With legal professional privilege gaining significant spotlight recently, two companies have issued a statement reinforcing its importance in the lawyer-client relationship.
The Australian Institute of Company Directors and the Governance Institute of Australia have released a “joint statement on board minutes”, highlighting several contemporary issues impacting the Australian market at present, and how members should respond.
One of those issues, the companies emphasised, is legal professional privilege.
Seeking legal opinion from Dominique Hogan-Doran SC and Douglas Gration, the statement noted: “Legal professional privilege should be considered”.
“Confidential communications between lawyers and clients for the purpose of providing or obtaining legal advice and confidential communications between lawyers and their clients and third parties for the purposes of actual or anticipated litigation are privileged and are not normally admissible in evidence,” the statement said.
“Documents containing those communications are also not normally discoverable in legal proceedings.

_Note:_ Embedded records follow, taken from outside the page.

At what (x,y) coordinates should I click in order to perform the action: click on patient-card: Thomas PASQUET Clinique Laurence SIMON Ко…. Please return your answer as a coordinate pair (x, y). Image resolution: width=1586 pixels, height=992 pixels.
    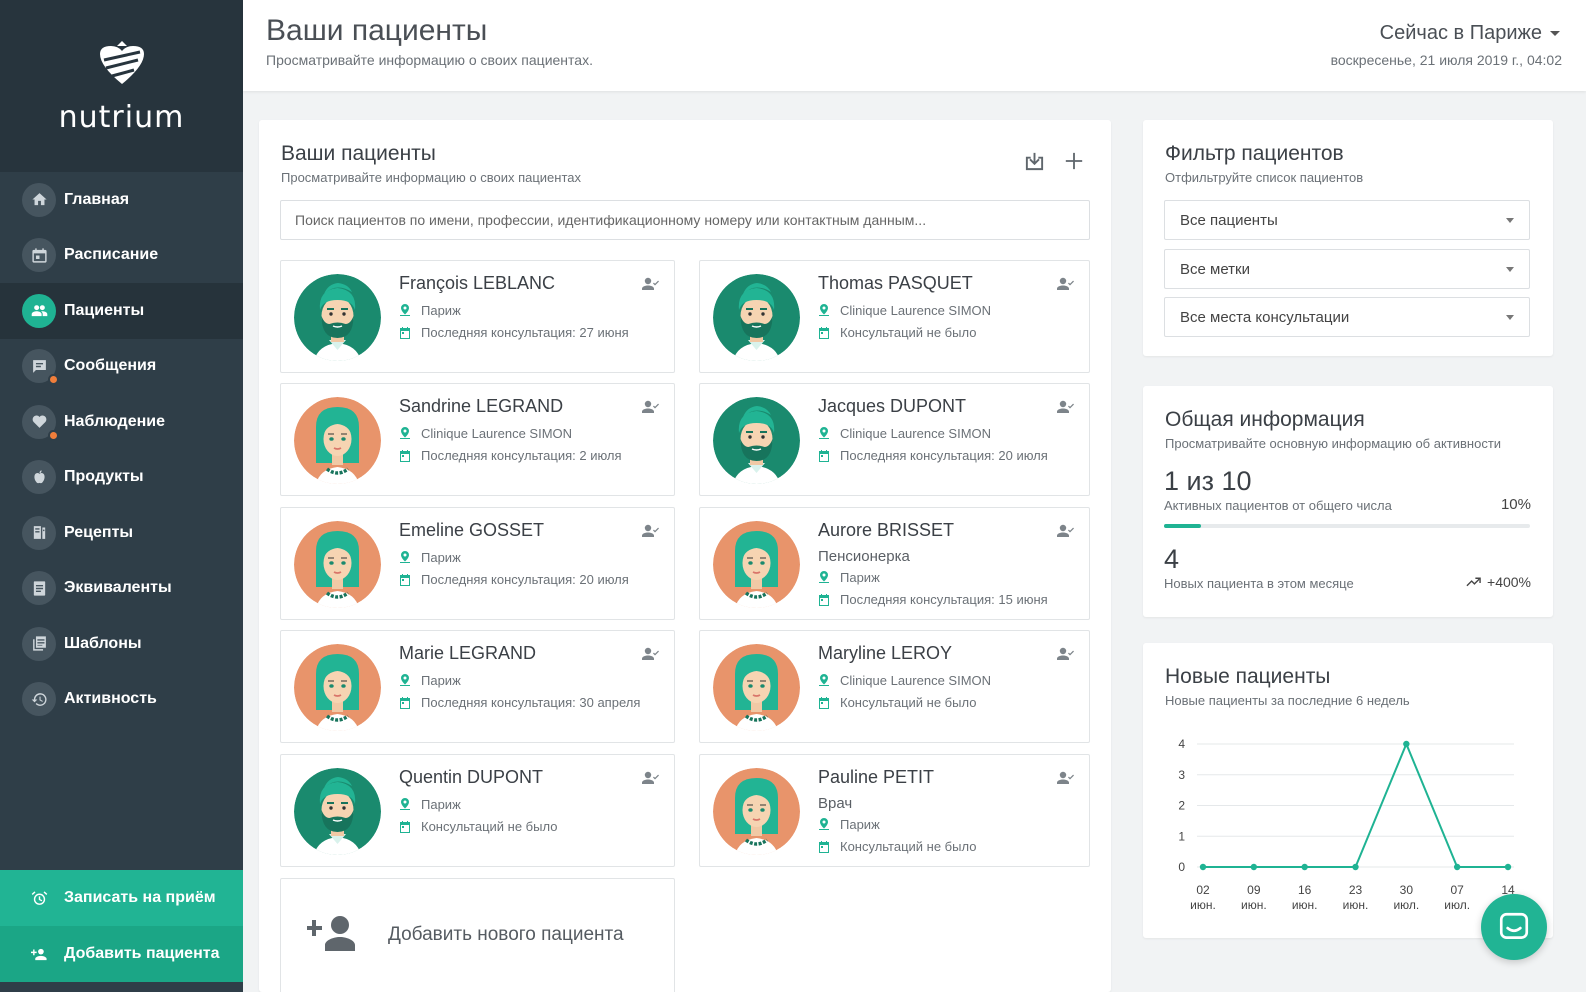
    Looking at the image, I should click on (894, 316).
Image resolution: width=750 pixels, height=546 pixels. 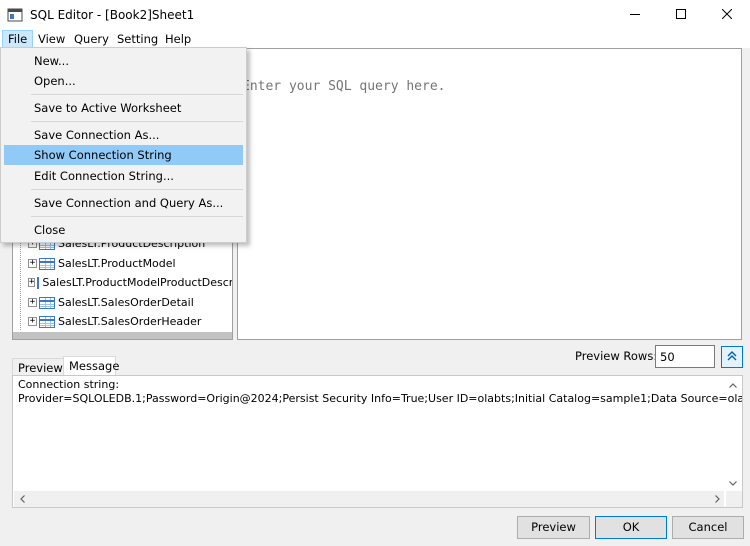 I want to click on tree-item-label: SalesLT.ProductModel, so click(x=117, y=264).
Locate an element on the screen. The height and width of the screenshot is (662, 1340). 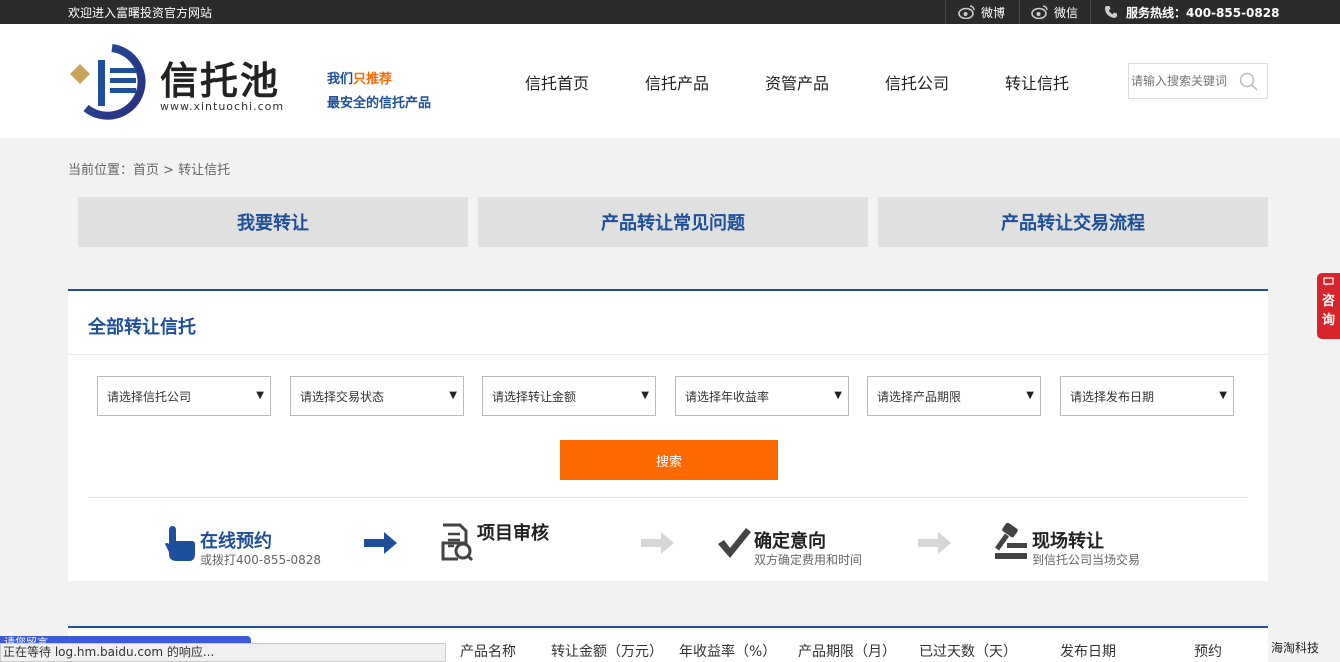
select-label: 请选择信托公司 is located at coordinates (150, 396).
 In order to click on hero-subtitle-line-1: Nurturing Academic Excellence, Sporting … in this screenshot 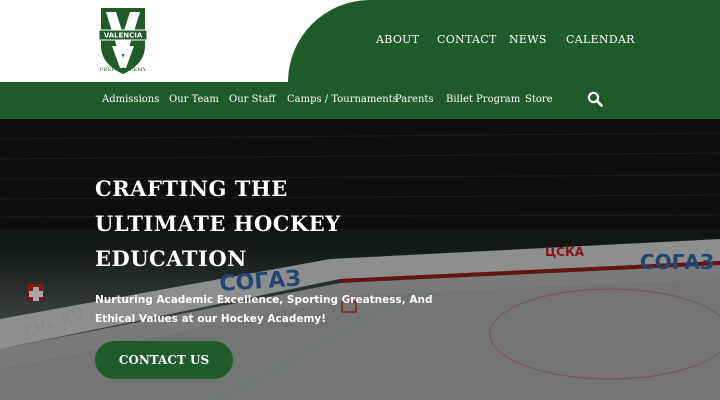, I will do `click(264, 300)`.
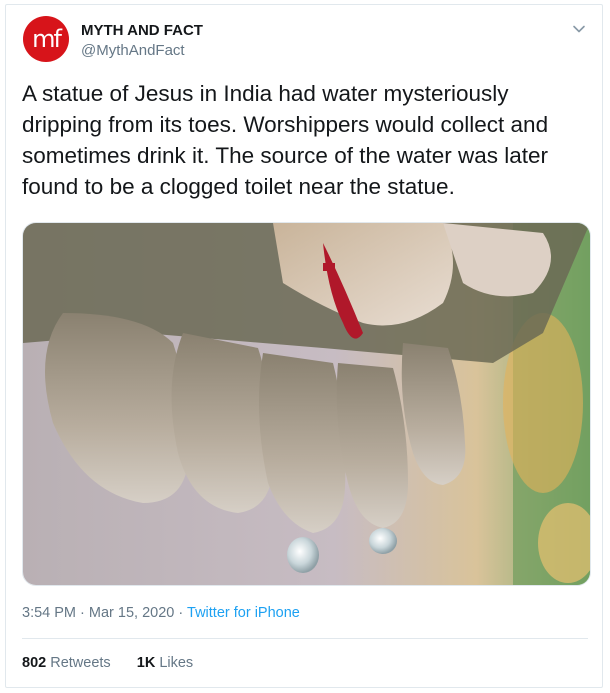 This screenshot has width=610, height=693. I want to click on likes-stat: 1K Likes, so click(165, 663).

“Boards will often consider a company’s legal advice. Privilege is not usually lost by the board receiving the advice. However, it is important to exercise caution and judgment in determining the degree of detail of privileged information (if any) that is necessary to include in the minutes.”
In many cases, the statement added, it may be appropriate to simply note that the board considered relevant legal advice when making a decision.
“Any privileged information in the minutes should be clearly identified and ideally included in an appendix or attachment,” the statement said.
“Legal advice should be sought where necessary. In particular, where minutes refer to privileged advice, they should not be provided to third parties without first taking legal advice, because disclosure of the substance of the legal opinion might result in the loss of privilege.”
The statement from the Australian Institute of Company Directors and the Governance Institute of Australia comes after the Law Council of Australia and the Australian Tax Office confirmed they are working together to develop a new protocol tackling legal professional privilege claims.